Marnie made a layout using this journaling structure:
She details the numbers that go into an everyday sort of day with her daughter Lavender. I love the little details of the fancy shoes and the sippy cup because they add a sense of immediacy to the layout. In just a couple of years those little numbers will have vanished!
In my layout:
I used numbers to organize the details about my son Jake's orthodontics experience. I included the obvious numbers but also the unique ones (like the three times I thought his appointment was on a Tuesday morning but really it was a Wednesday). Writing journaling like this brings the little details to your memory in surprising ways.
Use Demonstrative Adjectives
When I read the journaling on Lisa K's layout I felt like swooning I loved it so much! She uses demonstrative adjectives to quickly and succinctly get right to the emotional point of the entire layout: the people who make her life beautiful. As succinctness is hardly my journaling strength, I knew I wanted to try this structure. It works well with photos that are particularly emotionally evocative but don't have a detailed story and with times when you want to relay the importance of a relationship, experience, or event.

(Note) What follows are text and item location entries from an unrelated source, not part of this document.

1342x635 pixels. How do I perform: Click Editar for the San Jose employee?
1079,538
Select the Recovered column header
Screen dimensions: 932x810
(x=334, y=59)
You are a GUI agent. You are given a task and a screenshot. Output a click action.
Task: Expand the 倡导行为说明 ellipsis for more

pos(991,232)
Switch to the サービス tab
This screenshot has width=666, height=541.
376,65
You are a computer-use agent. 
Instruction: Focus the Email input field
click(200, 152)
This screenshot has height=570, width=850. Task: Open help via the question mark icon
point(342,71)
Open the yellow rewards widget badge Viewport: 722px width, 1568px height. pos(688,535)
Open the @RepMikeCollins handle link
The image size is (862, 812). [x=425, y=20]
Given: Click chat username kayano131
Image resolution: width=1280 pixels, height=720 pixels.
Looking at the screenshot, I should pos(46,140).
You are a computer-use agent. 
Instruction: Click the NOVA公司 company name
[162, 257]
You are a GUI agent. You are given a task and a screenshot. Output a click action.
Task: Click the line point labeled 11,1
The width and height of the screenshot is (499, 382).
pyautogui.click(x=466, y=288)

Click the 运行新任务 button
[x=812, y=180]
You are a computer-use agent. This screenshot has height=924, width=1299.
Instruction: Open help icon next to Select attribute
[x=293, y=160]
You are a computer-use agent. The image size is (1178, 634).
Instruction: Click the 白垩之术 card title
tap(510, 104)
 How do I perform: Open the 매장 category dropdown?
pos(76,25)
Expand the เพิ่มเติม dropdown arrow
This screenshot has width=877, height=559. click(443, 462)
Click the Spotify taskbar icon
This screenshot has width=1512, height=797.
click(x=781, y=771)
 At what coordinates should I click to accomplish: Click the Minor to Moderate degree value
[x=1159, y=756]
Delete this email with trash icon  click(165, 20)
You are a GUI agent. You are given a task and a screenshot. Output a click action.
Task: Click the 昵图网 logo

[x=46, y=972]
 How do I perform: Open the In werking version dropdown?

Demonstrative adjectives are the four following words: this, that, these, and those. To use the structure, look at your photos and consider which specific objects contribute to their emotional feel, and then pair those objects with the demonstrative adjectives. Next, pick one overarching object and use that for your title.
Diane shows us exactly how to do it:
In her layout, the objects are girl and man, with bond as the title object. With just a few words, she writes journaling that packs an emotional wallop.
I took a stab at the structure, too:
My objects are beach, waves, and girls, and I used afternoon as the title object. I added an extra adjective to each object, but I think the emotional impact is still powerful.